Of course, such rigid policies are even more dangerous in schools than on the job, because some teasing and roughhousing is a normal part of interaction between children.
The other problem is that harassment law treats sexual misconduct not as individual abuse but as sex discrimination. The National Women’s Law Center, which is backing the lawsuit, argues that to ensure equal opportunity in education (as required by Title IX of the 1972 education amendments), girls must be protected from sexual harassment by peers.
But does it make sense to speak of girls being denied equal opportunity when they’re doing better in school than boys? Girls are less likely to drop out of school and to cut classes; surveys find that they are more likely to perceive the school climate as supportive. About 7 percent of school children report not feeling safe in school; in that group, there are somewhat more boys than girls.
Furthermore, sexual teasing in schools is very much a two-way street. The AAUW survey found that 85 percent of girls and 76 percent of boys had been “sexually harassed,” and that many “victims” had also been “perpetrators” — though the advocates’ new spin on these inconvenient facts is that the girls are only retaliating against harassment by boys.
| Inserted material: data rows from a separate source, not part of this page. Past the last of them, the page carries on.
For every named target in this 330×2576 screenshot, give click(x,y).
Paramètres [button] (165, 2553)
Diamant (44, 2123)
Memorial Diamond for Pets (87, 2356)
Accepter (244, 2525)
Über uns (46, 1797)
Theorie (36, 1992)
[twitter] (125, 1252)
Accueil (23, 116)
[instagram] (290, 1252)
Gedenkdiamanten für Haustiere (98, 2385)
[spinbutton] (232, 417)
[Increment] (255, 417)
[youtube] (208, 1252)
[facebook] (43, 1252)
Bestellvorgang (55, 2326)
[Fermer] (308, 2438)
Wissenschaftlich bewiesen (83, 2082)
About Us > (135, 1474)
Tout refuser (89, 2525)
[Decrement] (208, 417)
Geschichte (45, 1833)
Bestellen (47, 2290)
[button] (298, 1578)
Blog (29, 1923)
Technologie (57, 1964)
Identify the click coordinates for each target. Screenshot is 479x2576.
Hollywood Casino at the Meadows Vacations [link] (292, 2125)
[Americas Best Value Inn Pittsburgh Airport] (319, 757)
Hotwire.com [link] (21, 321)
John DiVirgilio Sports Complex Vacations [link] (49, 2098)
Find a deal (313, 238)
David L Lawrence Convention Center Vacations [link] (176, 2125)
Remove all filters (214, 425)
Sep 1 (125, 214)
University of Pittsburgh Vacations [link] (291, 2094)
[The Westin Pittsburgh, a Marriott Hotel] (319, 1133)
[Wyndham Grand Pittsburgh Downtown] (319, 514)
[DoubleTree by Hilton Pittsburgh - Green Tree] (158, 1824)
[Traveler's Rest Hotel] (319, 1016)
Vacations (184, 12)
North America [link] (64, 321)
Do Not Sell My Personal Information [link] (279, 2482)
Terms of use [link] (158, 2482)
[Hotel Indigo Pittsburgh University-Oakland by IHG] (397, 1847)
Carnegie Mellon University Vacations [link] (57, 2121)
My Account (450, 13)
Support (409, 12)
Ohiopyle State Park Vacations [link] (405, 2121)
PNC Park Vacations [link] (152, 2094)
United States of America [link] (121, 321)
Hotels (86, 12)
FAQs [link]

In many egregious cases, victims and victimizers are of the same sex. A few years ago, a Los Angeles Times reporter looking into an eighth-grader’s lawsuit over vicious sexual teasing by her schoolmates discovered that while the charges focused on boys’ behavior, the worst abuse came from other girls.
Arguably, schools have an obligation to protect children from bullying, sexual or not. It certainly makes sense that schools should be liable for failing to protect children from criminal assaults, including sexual battery (of which LaShonda’s tormentor was eventually convicted in juvenile court). Whether the federal courts should be involved is another matter. What doesn’t seem right is to give redress under civil rights laws to a girl who is sexually abused by a boy but not to a boy who is brutally beaten by his schoolmates.
The goal of the crusade against sexual harassment in schools is not to promote civility and discipline; it is to promote a polarizing gender agenda. Christina Hoff Sommers, the author of Who Stole Feminism? who is now writing a book about boys, notes that the gender-equity wardens are inclined to view boys mostly as “a menace to girls.” Our children, boys and girls, deserve better.